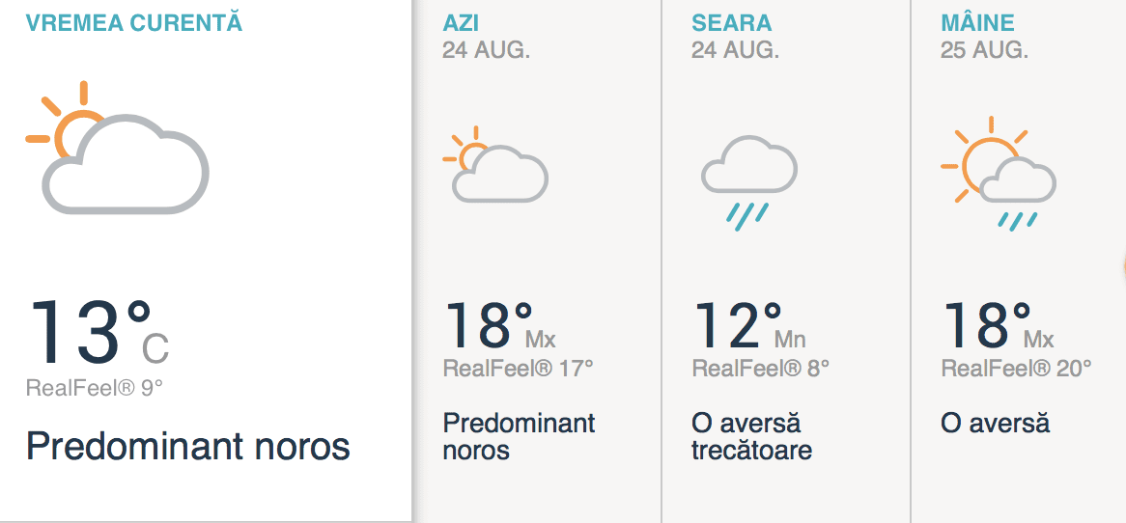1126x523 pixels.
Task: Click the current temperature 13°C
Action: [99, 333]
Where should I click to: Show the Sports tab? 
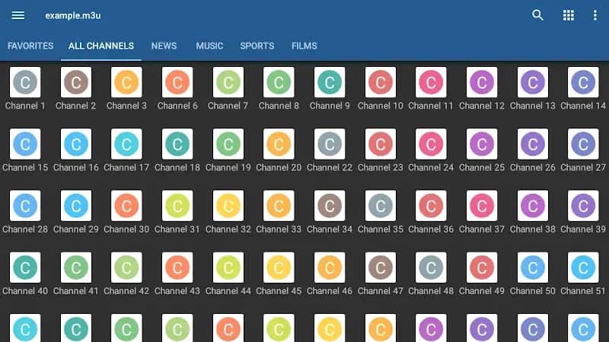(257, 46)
--
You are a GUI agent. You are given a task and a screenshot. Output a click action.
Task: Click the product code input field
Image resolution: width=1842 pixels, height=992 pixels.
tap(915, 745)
==
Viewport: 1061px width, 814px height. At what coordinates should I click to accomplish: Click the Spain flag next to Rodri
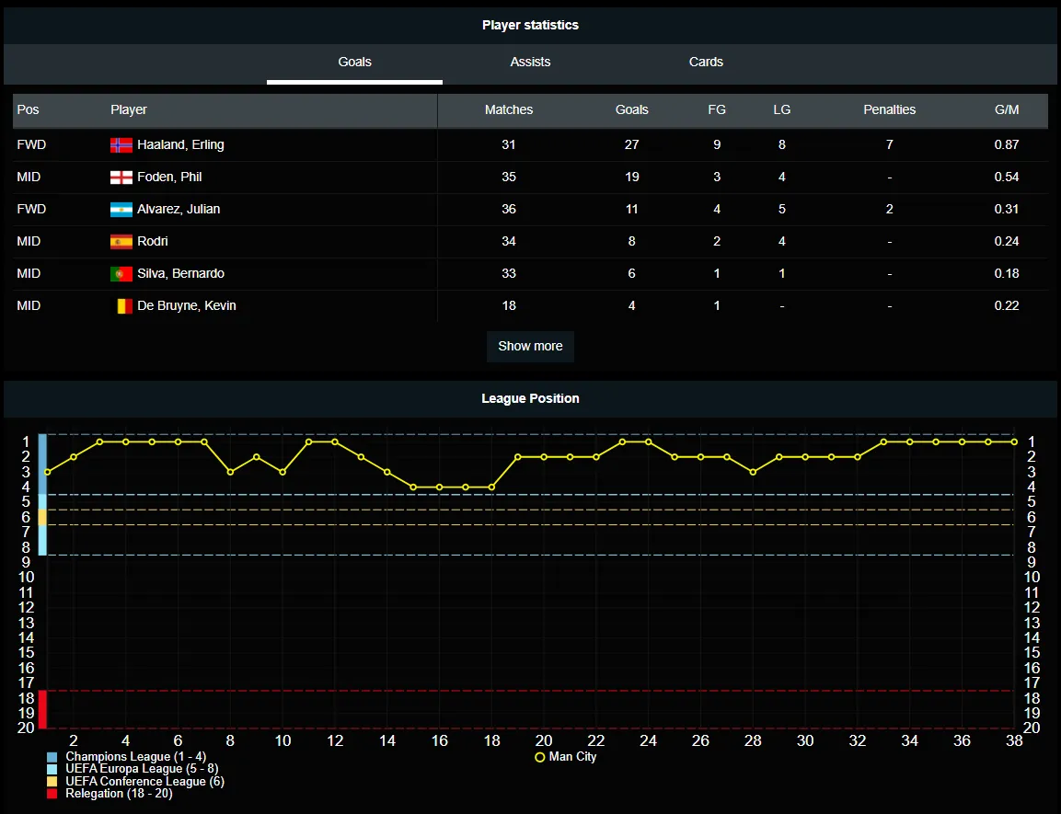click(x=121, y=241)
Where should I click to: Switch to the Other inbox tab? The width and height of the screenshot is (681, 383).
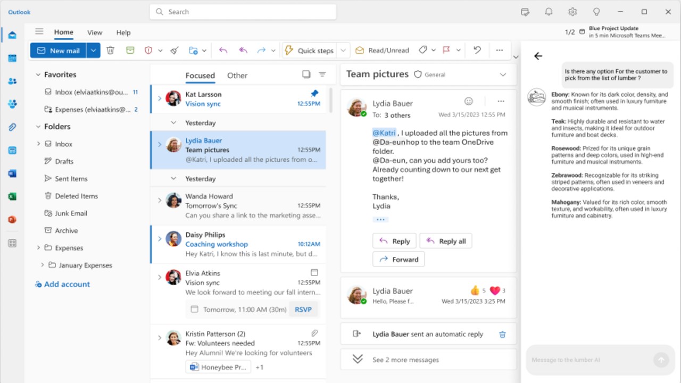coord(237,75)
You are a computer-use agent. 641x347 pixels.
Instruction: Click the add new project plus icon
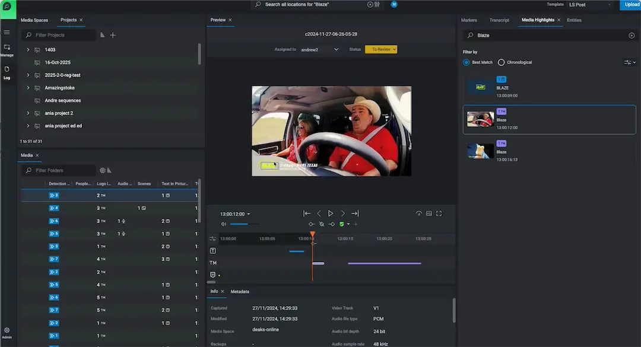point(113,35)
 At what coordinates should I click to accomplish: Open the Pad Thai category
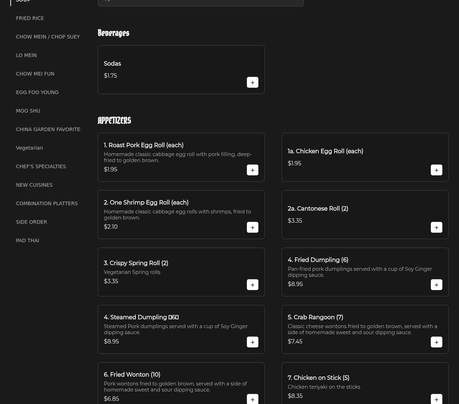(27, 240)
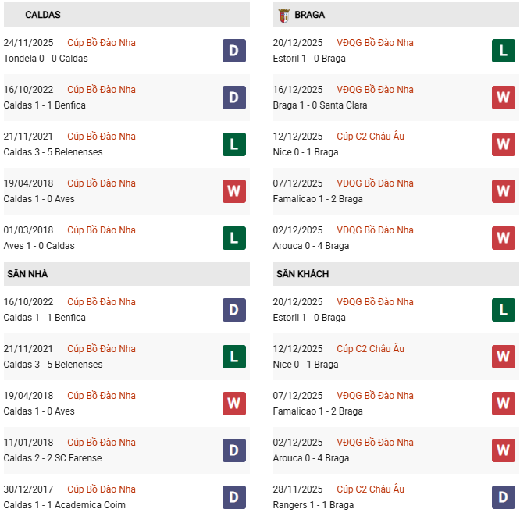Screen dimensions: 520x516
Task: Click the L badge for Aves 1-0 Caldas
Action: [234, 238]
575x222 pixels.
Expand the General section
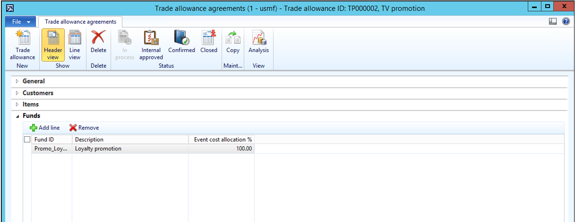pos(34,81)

The task: Leaving every picture aside, reproduce exactly the lines above from the one with "Viewport: 1061px width, 814px" up to and including the one with "You are a computer-use agent. 641x347 pixels.", and no others.

Exercise answer:
Viewport: 1061px width, 814px height. At what coordinates should I click to accomplish: Click the Spain flag next to Rodri
click(x=121, y=241)
Where should I click to: Switch to the Other inbox tab? The width and height of the screenshot is (681, 383).
coord(237,75)
You are a computer-use agent. 641x347 pixels.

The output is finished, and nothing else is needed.